MPM backs new biotech in the hunt for non-opioid painkiller
A new MPM Capital-backed company is joining the search for a better way of treating chronic pain.
Six years after its quiet birth out of a St Louis lab, BioIntervene unveiled an MPM-led $30 million Series A funding round to take its lead drug, BIO-205, into human proof-of-concept studies. They announced a new CSO too: Charles Cohen, a neuroscience veteran of Merck, Bayer, Vertex and most recently Xenon.
BIO-205 “demonstrates profound activity in multiple models of neuropathic and inflammatory pain as both a single agent and in combination with morphine and gabapentin,” Cohen said in a statement. “If we can reproduce these data in our clinical trials, BIO-205 has the potential to ameliorate tremendous suffering while also playing a key role in addressing the opioid epidemic.”

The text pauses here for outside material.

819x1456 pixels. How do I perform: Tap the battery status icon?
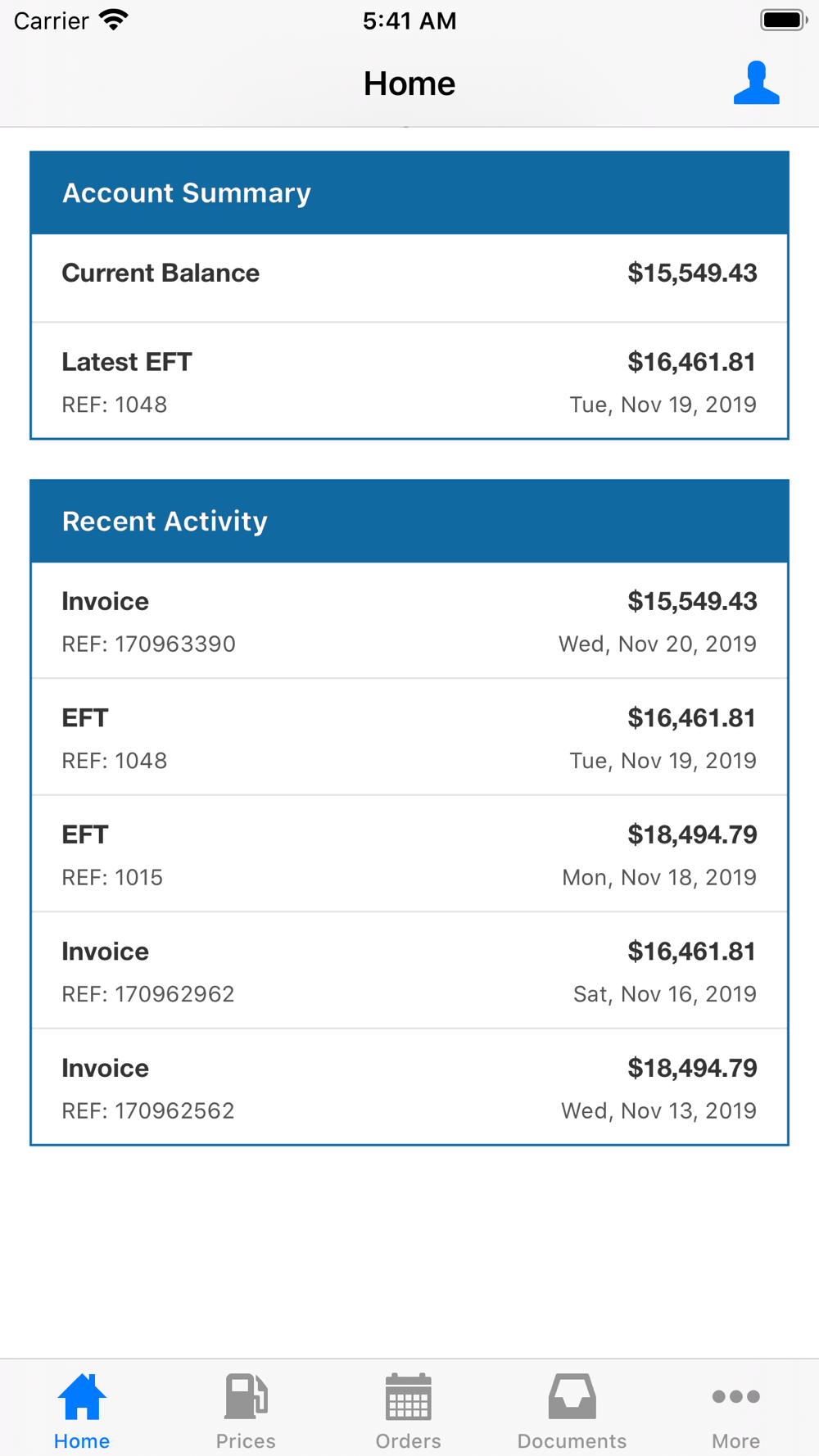coord(783,20)
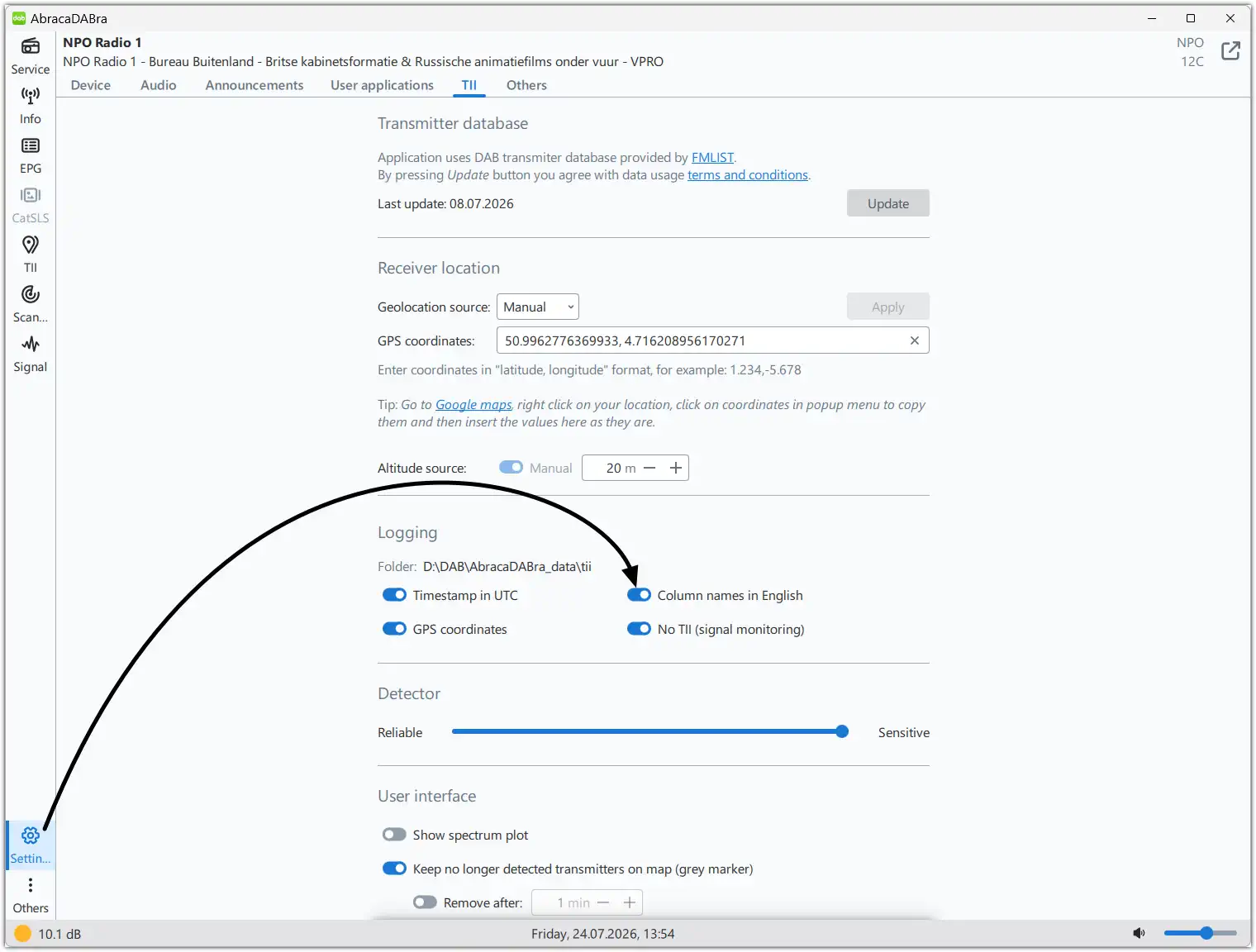Decrease altitude with the minus stepper
The image size is (1256, 952).
point(649,468)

You can add BioIntervene to the growing number of biotechs searching for new methods of pain relief – a long-dormant hunt that’s picked up in the wake of the opioid abuse epidemic. Some of that research has focused on repurposing NSAIDs such as acetaminophen. More commonly, though, researchers have looked for new neural pathways.
That includes groups like Xenon, who have focused on inhibiting the NaV1.7 sodium receptor – although Roche and Biogen both abandoned their NaV1.7 programs in 2018 amid clinical failure. Eli Lilly-partnered Centrexion is using a compound found in chili peppers that targets the TRPV1 receptor. Still, others have tried to find better opioids based on a concept called biased agonism. Most of the work is early-stage.

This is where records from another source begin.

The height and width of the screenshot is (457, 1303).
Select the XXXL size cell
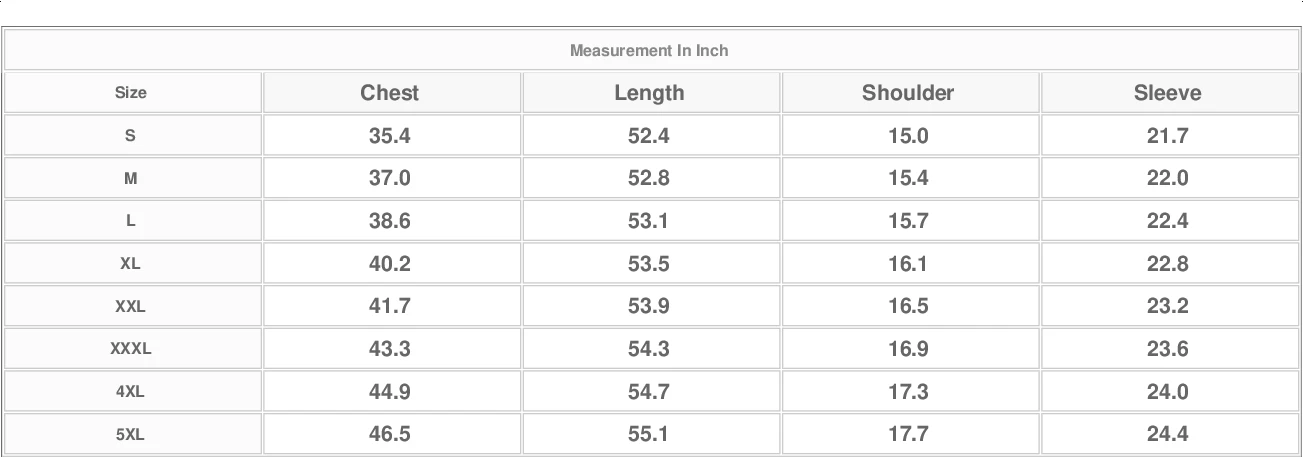(x=130, y=349)
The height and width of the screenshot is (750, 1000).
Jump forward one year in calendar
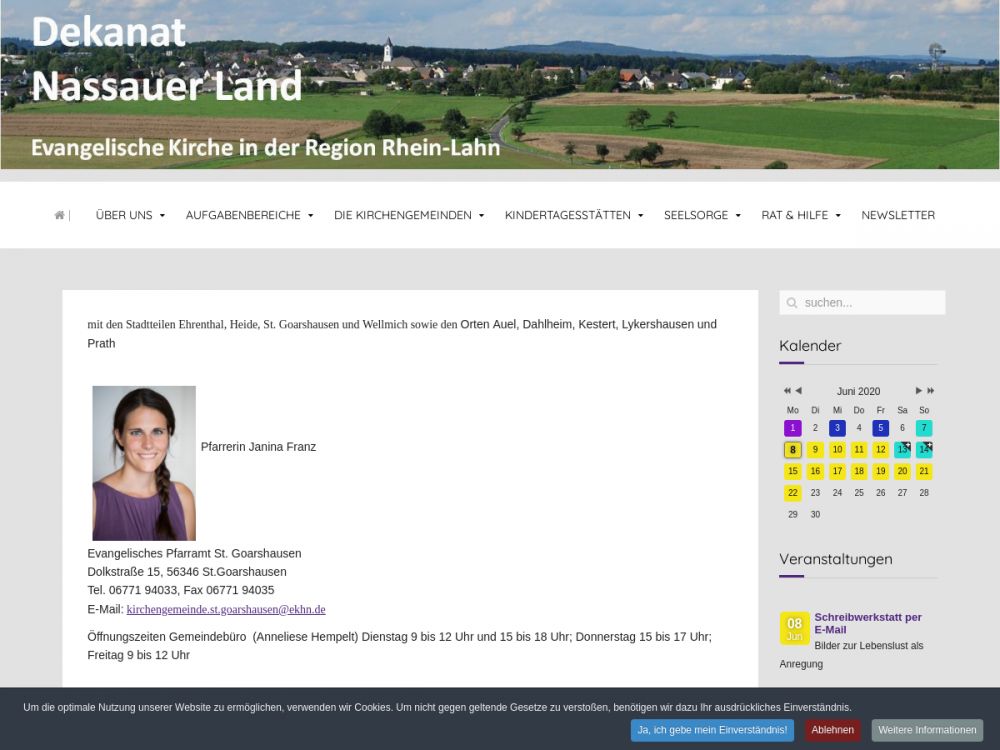[931, 391]
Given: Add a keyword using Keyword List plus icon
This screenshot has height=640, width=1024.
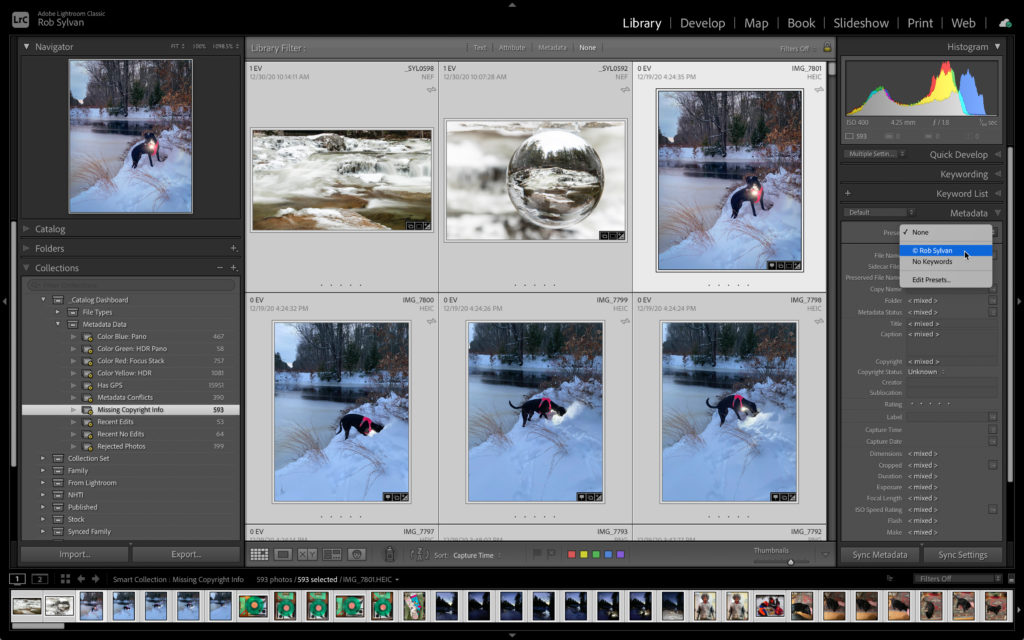Looking at the screenshot, I should 848,193.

BioIntervene comes out of Saint Louis University professor Daniela Salvemini’s work on the A3 adenosine receptor (A3AR). The four different adenosine receptors had long been investigated for the roles they may play in cancer, inflammation and immune-related diseases.
But in 2012 Salvemini began publishing work suggesting that an A3AR agonist could “turn off” pain signals from the spinal cord. In 2014, she formed BioIntervene to develop that work into treatments of chronic pain.
The agonists are theorized to work by restoring a form of neurotransmission called GABA signaling that is disrupted in certain forms of pain. Over the 6 years leading up to the Series A, Salvemini published animal studies showing the agonist’s potential to treat the pain from cancer drugs and other causes.
Neuropathic pain has been a particularly thorny area for drug developers, with the few existing drugs coming with significant side effects. Salvemini has insisted their receptor can curb pain without the side effects.
“The protective effect of A3AR agonists in several models of chronic neuropathic pain including that caused by widely used chemotherapeutic agents does not desensitize over time with constant drug exposure, and there is no risk of addiction,” she wrote in a 2015 note in Expert Opinion on Therapeutic Patents.
BioIntervene will focus first on pain, but they’re exploring one other therapeutic area: neurodegeneration. There are few details yet but Salvemini published a patent in November for using A3 agonists to ameliorate mitochondrial injury.
That’ll make two areas of high unmet medical need for the young biotech – two that have ensnared a long list of biotechs before them.